[Exercice a]
Transformez en liste numérotée les lignes qui suivent le texte. Commencez à celle qui contient « The width and », arrêtez-vous après celle qui contient « Where should I click to: Open » et omettez les lignes vides.

[Texte fourni]
Contribution

Du PCF à LFI : le risque fatal de l’hégémonie

LFI s’est imposée à gauche comme une force déterminante et incontournable. Imaginer qu’un rassemblement des forces de transformation sociale puisse se faire sans elle, serait totalement irresponsable. Ce serait dérouler le tapis noir à la fascisation rampante qui dégouline de tous les côtés. De même, sans LFI pas de cartel des gauches qui puisse avoir une quelconque crédibilité et répondre aux aspirations populaires progressistes.

De ce point de vue, le rejet de LFI par les socialistes est une ridicule rodomontade. De même, les réticences du PCF sont d’une prétention inouïe au regard de l’affaiblissement devenu constitutif de ce parti.

Ces tentatives d’isolement de LFI laissent entendre que le PS n’a pas renoncé à reconstituer un pôle réformiste (cf. la récente publication de la fondation Jean Jaurès sur « la troisième gauche »). Une partie des Écologistes semble séduite, tant ce parti est tiraillé entre remédier aux effets les plus délétères du capitalisme (pure illusion) et changer modérément de système (pure naïveté). Le PCF y verrait une opportunité pour renouer avec l’archaïque union de la gauche qu’il a longtemps dominée et dont il espère assurer à plus ou moins long terme le contrôle (pure fantaisie).

[Lignes]
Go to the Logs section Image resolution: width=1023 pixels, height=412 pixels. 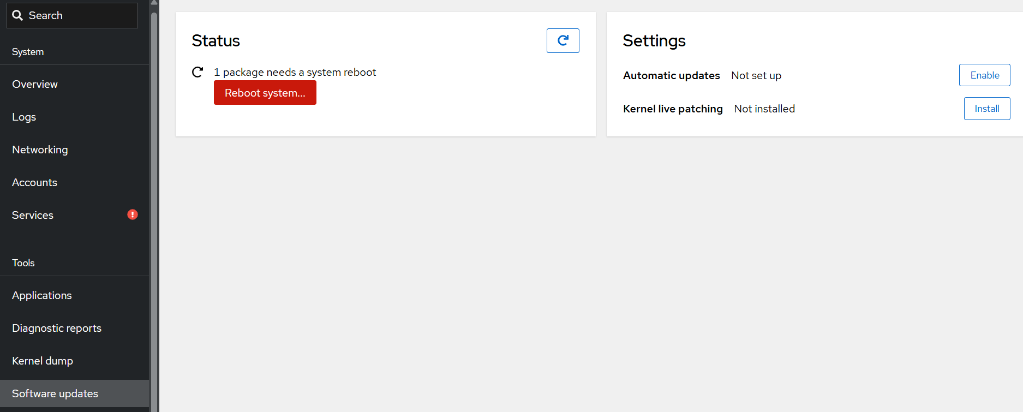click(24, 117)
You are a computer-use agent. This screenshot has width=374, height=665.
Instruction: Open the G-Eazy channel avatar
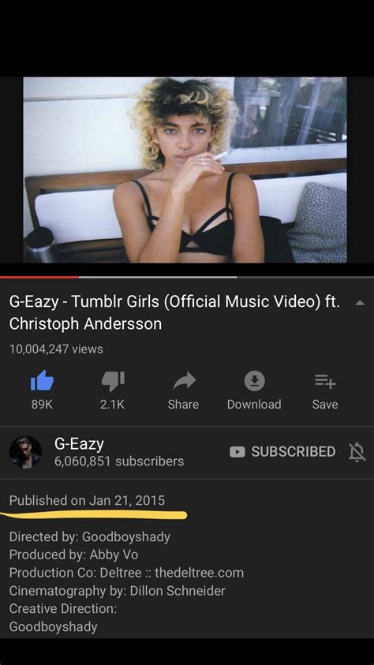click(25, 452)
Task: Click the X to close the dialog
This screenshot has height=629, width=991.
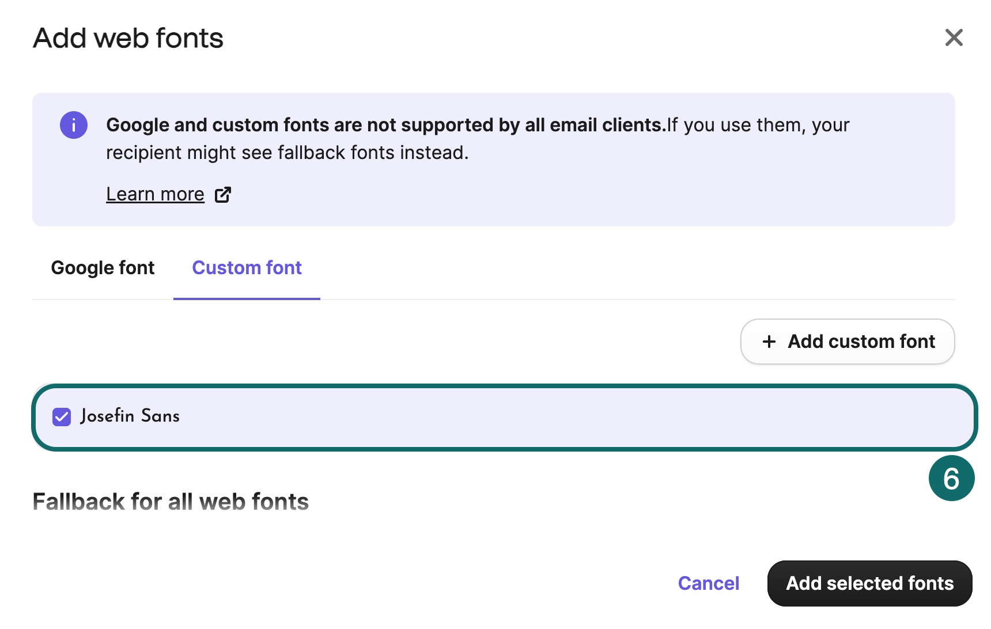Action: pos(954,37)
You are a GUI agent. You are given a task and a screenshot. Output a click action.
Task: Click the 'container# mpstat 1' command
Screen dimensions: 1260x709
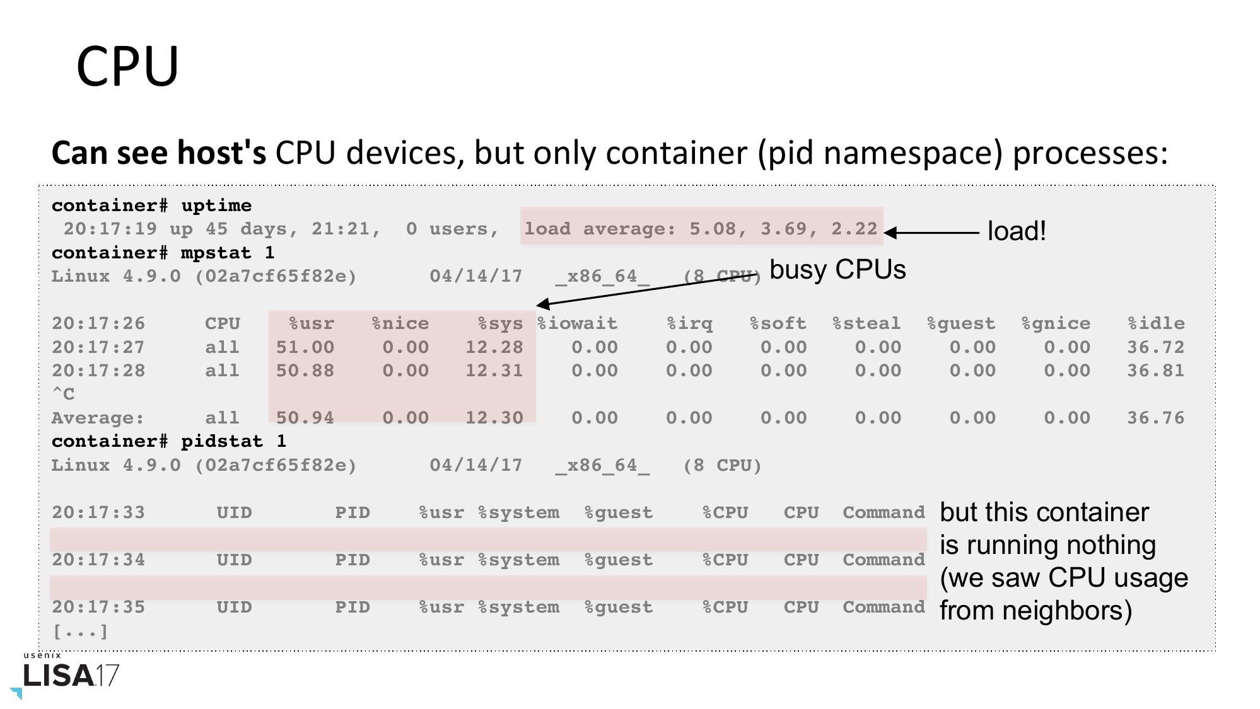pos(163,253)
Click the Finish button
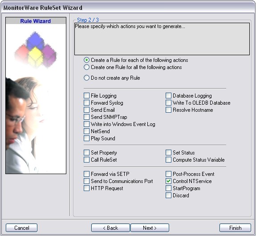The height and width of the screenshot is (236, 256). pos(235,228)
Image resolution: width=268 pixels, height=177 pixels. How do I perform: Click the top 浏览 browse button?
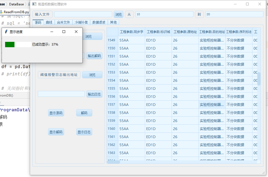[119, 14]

--

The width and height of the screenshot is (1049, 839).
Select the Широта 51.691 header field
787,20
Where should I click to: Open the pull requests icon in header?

* * *

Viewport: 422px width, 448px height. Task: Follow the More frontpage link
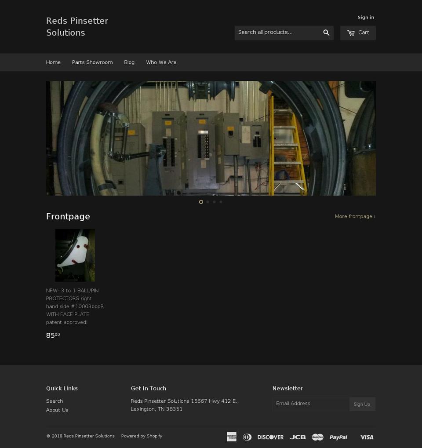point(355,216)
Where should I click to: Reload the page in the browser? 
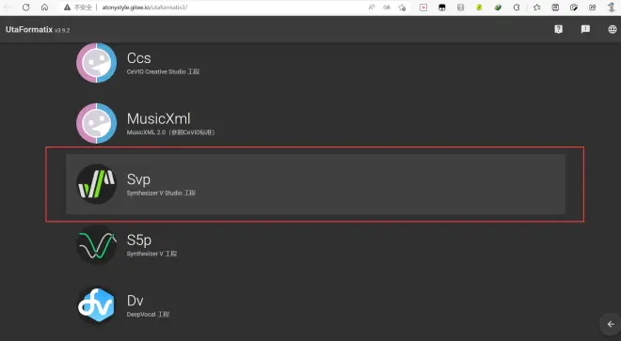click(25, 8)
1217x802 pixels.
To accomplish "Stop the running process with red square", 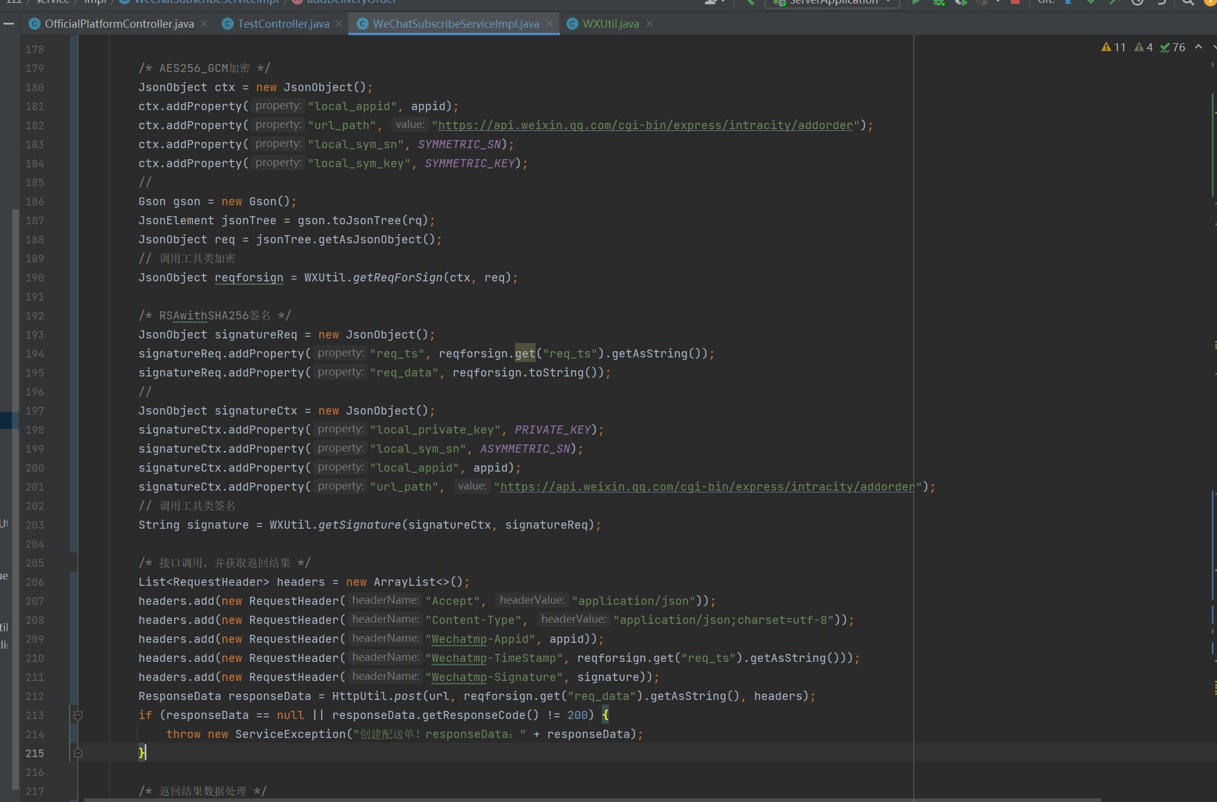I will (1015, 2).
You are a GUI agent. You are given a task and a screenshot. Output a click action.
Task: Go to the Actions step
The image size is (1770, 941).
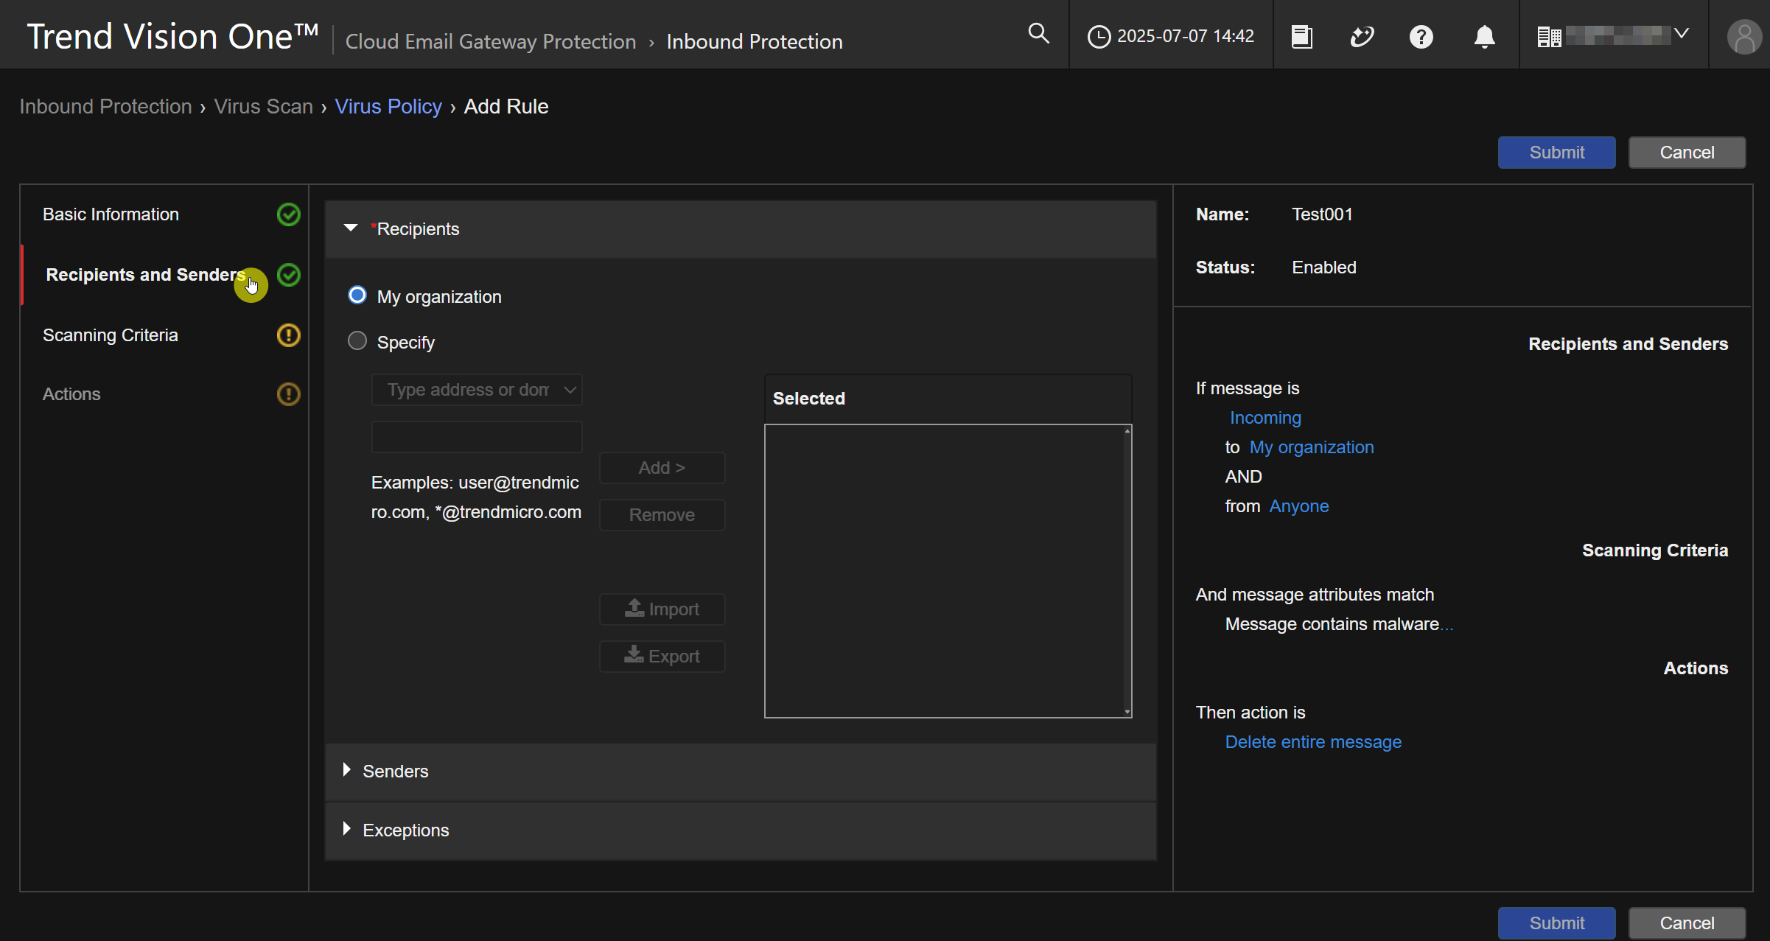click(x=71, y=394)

[Exercice b]
Recopiez le texte à partir des mots « De ce point » jusqu'aux mots « contrôle (pure fantaisie). » inclus, en y substituant « fanfaronnade » à « rodomontade ».

[Réponse correcte a]
1. The width and height of the screenshot is (1049, 839).
2. Select the Широта 51.691 header field
3. 787,20
4. Where should I click to: Open the pull requests icon in header?

[Réponse correcte b]
De ce point de vue, le rejet de LFI par les socialistes est une ridicule fanfaronnade. De même, les réticences du PCF sont d’une prétention inouïe au regard de l’affaiblissement devenu constitutif de ce parti.

Ces tentatives d’isolement de LFI laissent entendre que le PS n’a pas renoncé à reconstituer un pôle réformiste (cf. la récente publication de la fondation Jean Jaurès sur « la troisième gauche »). Une partie des Écologistes semble séduite, tant ce parti est tiraillé entre remédier aux effets les plus délétères du capitalisme (pure illusion) et changer modérément de système (pure naïveté). Le PCF y verrait une opportunité pour renouer avec l’archaïque union de la gauche qu’il a longtemps dominée et dont il espère assurer à plus ou moins long terme le contrôle (pure fantaisie).